How do you express justice through your artwork?
This specific art piece is dedicated to battling the misrepresentation and inequality of Big Tobacco, which has turned our sacred medicine into a cancer and has financially benefited from the large industrial complex, all while using misrepresented and misappropriated American Indian imagery and ancestral knowledge as marketing. The artwork seeks justice by exposing Native American perspectives and truths. Yet throughout ever-present hardship, my people are resilient. In truth, the resiliency of all Native communities serves as my deepest inspiration for artmaking.
Is there anything else you would like to share about Native justice and your artwork?

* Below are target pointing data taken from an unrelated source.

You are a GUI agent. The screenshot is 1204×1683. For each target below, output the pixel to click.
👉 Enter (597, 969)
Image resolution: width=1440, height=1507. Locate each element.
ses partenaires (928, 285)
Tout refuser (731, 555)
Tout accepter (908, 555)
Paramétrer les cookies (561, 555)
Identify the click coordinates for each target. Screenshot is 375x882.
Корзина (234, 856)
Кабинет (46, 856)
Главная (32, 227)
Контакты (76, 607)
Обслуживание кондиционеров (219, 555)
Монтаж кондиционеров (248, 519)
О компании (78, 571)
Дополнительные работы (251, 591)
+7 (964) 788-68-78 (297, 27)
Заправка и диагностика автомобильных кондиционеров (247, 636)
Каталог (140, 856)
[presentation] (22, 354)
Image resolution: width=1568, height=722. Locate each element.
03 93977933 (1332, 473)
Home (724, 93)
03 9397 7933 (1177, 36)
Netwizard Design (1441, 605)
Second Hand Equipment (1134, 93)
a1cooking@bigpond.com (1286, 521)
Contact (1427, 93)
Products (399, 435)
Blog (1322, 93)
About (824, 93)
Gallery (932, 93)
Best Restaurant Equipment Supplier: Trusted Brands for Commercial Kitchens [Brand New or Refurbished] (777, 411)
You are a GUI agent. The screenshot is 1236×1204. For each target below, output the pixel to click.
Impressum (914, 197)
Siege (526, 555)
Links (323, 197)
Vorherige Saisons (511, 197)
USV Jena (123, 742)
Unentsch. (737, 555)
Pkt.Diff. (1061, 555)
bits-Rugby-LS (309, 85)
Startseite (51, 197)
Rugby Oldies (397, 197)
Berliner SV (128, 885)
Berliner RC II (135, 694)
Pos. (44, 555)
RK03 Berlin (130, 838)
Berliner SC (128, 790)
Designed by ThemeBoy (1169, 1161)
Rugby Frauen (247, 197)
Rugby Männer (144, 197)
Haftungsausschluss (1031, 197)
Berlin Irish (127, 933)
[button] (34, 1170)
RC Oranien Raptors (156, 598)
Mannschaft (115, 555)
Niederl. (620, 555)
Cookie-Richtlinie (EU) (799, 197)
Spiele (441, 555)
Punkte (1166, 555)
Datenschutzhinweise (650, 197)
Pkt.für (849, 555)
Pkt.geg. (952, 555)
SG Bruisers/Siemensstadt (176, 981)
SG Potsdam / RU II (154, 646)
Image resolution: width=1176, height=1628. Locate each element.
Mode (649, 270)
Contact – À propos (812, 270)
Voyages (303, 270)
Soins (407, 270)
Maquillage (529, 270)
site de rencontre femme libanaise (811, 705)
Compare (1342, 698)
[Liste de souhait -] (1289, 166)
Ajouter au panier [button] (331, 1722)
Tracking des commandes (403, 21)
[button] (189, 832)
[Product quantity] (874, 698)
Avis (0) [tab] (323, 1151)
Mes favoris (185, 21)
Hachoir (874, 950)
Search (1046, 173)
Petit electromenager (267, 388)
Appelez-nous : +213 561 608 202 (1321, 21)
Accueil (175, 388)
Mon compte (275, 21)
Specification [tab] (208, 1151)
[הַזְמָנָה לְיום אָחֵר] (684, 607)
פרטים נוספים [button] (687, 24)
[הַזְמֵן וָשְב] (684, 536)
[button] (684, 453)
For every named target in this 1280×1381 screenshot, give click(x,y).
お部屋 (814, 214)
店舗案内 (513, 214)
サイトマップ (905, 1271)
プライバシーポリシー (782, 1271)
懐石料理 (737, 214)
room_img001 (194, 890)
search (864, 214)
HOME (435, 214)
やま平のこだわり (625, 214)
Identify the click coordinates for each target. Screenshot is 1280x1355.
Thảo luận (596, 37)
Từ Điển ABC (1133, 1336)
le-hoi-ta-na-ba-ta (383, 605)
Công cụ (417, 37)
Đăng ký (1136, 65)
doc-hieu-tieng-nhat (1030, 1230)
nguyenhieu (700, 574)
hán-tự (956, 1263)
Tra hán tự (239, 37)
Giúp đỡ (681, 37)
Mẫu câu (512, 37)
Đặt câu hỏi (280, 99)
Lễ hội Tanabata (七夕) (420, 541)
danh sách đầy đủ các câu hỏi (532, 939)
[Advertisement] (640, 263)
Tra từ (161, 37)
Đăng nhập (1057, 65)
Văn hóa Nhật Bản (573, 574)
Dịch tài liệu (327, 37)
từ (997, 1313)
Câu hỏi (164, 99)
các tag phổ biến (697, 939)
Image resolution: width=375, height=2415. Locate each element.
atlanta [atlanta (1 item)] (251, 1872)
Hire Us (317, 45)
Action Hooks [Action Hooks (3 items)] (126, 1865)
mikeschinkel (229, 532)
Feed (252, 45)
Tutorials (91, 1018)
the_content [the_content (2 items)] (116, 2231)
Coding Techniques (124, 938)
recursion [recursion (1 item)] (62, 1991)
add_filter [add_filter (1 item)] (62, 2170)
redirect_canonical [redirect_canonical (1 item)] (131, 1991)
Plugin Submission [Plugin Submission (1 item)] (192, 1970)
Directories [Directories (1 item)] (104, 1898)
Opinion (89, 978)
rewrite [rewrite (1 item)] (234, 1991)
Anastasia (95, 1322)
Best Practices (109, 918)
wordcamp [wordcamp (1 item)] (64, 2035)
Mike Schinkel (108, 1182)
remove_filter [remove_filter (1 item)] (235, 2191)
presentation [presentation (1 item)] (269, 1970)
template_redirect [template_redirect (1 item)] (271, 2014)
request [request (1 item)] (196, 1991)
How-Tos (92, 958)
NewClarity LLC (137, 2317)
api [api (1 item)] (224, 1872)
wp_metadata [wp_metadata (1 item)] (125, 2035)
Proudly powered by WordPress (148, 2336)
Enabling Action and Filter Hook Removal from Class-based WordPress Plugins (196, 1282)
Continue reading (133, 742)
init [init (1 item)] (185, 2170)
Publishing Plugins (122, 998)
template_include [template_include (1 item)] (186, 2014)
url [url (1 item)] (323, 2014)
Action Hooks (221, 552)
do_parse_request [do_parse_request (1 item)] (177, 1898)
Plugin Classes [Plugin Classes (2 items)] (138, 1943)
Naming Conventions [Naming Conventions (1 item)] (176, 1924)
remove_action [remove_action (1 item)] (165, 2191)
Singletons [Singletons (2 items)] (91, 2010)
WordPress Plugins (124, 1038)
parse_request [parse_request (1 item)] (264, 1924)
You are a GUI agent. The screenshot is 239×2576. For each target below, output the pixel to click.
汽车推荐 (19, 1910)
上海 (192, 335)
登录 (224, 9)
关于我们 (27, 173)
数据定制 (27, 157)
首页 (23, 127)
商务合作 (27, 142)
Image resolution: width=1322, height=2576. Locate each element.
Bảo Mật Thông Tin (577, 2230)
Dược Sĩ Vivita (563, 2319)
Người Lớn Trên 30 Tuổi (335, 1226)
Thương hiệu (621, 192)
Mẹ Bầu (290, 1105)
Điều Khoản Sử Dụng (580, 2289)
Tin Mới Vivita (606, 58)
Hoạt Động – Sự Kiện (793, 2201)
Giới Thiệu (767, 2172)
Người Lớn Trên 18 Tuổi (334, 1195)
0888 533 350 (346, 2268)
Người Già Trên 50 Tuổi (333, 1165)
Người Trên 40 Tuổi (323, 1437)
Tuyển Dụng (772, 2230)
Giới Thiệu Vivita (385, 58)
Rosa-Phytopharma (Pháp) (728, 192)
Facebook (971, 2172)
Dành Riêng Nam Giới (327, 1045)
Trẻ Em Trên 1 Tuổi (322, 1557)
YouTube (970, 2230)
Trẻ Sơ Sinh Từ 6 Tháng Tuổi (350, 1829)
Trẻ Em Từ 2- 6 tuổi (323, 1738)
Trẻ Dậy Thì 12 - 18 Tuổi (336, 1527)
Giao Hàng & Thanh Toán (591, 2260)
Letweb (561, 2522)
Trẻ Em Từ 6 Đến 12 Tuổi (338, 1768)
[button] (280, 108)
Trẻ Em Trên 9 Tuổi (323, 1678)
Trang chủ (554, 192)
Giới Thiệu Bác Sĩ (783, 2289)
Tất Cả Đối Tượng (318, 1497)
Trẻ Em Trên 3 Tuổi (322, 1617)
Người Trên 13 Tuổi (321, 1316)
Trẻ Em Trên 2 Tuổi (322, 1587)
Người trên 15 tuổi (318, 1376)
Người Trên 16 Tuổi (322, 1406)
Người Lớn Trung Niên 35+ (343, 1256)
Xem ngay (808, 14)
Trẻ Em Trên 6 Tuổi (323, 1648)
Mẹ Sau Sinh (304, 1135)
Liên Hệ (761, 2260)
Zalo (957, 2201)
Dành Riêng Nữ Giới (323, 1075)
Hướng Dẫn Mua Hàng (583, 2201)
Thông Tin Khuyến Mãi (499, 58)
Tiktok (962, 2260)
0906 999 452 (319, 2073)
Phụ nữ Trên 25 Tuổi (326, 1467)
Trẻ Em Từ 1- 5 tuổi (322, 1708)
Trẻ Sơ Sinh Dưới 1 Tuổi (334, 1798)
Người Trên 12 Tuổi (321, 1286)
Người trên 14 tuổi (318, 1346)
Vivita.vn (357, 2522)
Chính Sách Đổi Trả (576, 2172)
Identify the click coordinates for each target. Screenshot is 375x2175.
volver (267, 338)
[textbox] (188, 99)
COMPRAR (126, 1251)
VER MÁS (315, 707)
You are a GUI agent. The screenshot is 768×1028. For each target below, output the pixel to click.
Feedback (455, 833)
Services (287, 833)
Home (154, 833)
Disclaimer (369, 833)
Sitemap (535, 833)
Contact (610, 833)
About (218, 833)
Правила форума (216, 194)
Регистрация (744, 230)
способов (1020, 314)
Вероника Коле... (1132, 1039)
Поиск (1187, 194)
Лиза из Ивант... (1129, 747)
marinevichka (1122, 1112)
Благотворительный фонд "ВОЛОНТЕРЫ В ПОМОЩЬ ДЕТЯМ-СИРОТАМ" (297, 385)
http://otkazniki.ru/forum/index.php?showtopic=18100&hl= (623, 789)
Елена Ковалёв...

My artwork “Tobacco Testimony” is part of a series called “Faces of Our Land,” a project dedicated to sharing authentic images of Indigenous people and their unique perspectives, and describing the tremendous work contemporary Native Americans are achieving in Indian Country and beyond. This project is committed to battling stereotypes and creating a dialogue on the Native American diaspora. Through “Faces of Our Land,” I highlight many social justice issues, while providing counter-perspectives that will help move the needle forward against Native American stereotypes, expose injustices, and create a platform for Indigenous people to share their ancestral knowledges and tribal understandings.